FOCUS ON STRENGTHS. A similar effect might be accomplished by dividing the flying world into regional niches, says Young. Big carriers could focus on higher-revenue, transcontinental routes used primarily by business travelers. American, which is already strong in South America, could build on its presence there. Northwest, which has many routes to Asia, could focus on that region. And Continental could get bigger in Europe.
In that scenario, short trips between popular markets in the U.S. would naturally become the domain of Southwest and JetBlue, while regional carriers could focus on the smallest markets. Such an idea raises, but doesn't answer, difficult questions: Who would divide the pie? How to ensure that such mini-monopolies wouldn't lead to out-of-sight fare increases?
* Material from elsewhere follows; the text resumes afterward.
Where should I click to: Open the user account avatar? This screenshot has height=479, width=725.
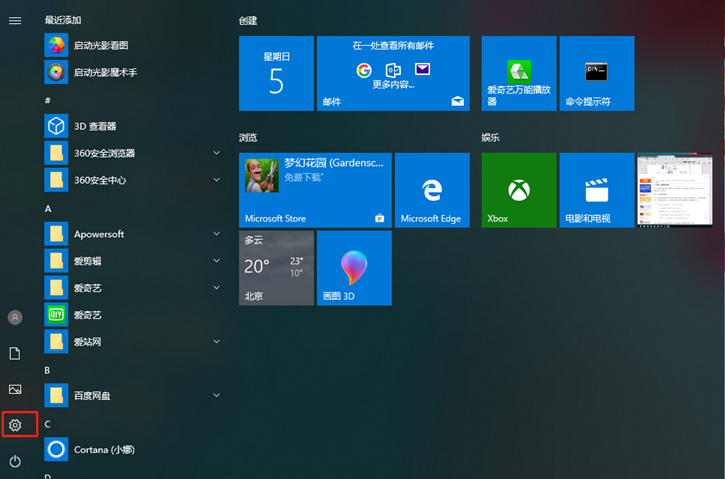(15, 317)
The major carriers could be shoved in that direction anyway, as point-to-point carriers attract price-conscious passengers on the biggest airlines' best routes. Without much fanfare, Southwest has become the fourth-largest domestic carrier in terms of passengers carried. In response, United and Delta have unveiled plans to start low-cost, point-to-point subsidiaries. If they can earn a profit on these, they might help stem the loss of market share to the discount airlines. But pulling that off will be tricky: Analysts note that no previous efforts to build a cheap-fare airline within an existing major carrier have succeeded.